What you are asked to do:
Reproduce the following lines word for word.

Materials provided:

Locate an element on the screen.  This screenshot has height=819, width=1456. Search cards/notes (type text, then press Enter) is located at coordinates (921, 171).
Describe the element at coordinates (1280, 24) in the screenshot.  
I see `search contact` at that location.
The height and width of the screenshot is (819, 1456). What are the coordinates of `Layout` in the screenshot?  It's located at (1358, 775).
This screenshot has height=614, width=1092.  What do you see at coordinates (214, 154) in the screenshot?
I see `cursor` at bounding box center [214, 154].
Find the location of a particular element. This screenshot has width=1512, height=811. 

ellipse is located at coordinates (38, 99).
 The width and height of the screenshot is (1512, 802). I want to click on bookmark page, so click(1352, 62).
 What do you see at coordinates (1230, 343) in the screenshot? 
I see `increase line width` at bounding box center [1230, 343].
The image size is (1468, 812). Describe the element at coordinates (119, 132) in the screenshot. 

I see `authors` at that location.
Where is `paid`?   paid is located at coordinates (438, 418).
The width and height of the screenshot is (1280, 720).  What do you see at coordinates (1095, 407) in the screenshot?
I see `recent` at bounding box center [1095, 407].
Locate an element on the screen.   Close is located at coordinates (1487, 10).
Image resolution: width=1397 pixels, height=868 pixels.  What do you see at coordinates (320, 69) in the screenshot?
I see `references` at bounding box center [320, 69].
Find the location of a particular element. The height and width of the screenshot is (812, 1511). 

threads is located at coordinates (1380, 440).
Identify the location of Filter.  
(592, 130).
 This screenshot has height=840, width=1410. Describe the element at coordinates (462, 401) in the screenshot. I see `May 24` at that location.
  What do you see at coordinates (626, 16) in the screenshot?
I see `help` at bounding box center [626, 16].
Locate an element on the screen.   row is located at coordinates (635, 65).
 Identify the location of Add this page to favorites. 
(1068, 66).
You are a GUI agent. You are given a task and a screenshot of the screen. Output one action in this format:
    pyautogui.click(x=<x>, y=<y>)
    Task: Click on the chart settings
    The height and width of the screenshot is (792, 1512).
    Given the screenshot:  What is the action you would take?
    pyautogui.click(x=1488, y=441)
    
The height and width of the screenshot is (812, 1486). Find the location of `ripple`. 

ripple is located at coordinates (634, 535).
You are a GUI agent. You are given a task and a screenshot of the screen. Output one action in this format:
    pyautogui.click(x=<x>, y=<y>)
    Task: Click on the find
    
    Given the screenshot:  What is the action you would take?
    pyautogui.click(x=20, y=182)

Full output:
Locate an element on the screen.  This screenshot has height=819, width=1456. Search cards/notes (type text, then press Enter) is located at coordinates (921, 171).
Describe the element at coordinates (1280, 24) in the screenshot.  
I see `search contact` at that location.
The height and width of the screenshot is (819, 1456). What are the coordinates of `Layout` in the screenshot?  It's located at (1358, 775).
This screenshot has height=614, width=1092.  What do you see at coordinates (214, 154) in the screenshot?
I see `cursor` at bounding box center [214, 154].
Find the location of a particular element. This screenshot has width=1512, height=811. 

ellipse is located at coordinates (38, 99).
 The width and height of the screenshot is (1512, 802). I want to click on bookmark page, so click(1352, 62).
 What do you see at coordinates (1230, 343) in the screenshot? 
I see `increase line width` at bounding box center [1230, 343].
The image size is (1468, 812). Describe the element at coordinates (119, 132) in the screenshot. 

I see `authors` at that location.
Where is `paid`?   paid is located at coordinates (438, 418).
The width and height of the screenshot is (1280, 720).  What do you see at coordinates (1095, 407) in the screenshot?
I see `recent` at bounding box center [1095, 407].
Locate an element on the screen.   Close is located at coordinates (1487, 10).
Image resolution: width=1397 pixels, height=868 pixels.  What do you see at coordinates (320, 69) in the screenshot?
I see `references` at bounding box center [320, 69].
Find the location of a particular element. The height and width of the screenshot is (812, 1511). 

threads is located at coordinates (1380, 440).
Identify the location of Filter.  
(592, 130).
 This screenshot has height=840, width=1410. Describe the element at coordinates (462, 401) in the screenshot. I see `May 24` at that location.
  What do you see at coordinates (626, 16) in the screenshot?
I see `help` at bounding box center [626, 16].
Locate an element on the screen.   row is located at coordinates (635, 65).
 Identify the location of Add this page to favorites. 
(1068, 66).
You are a GUI agent. You are given a task and a screenshot of the screen. Output one action in this format:
    pyautogui.click(x=<x>, y=<y>)
    Task: Click on the chart settings
    The height and width of the screenshot is (792, 1512).
    Given the screenshot:  What is the action you would take?
    pyautogui.click(x=1488, y=441)
    
The height and width of the screenshot is (812, 1486). Find the location of `ripple`. 

ripple is located at coordinates (634, 535).
You are a GUI agent. You are given a task and a screenshot of the screen. Output one action in this format:
    pyautogui.click(x=<x>, y=<y>)
    Task: Click on the find
    
    Given the screenshot:  What is the action you would take?
    pyautogui.click(x=20, y=182)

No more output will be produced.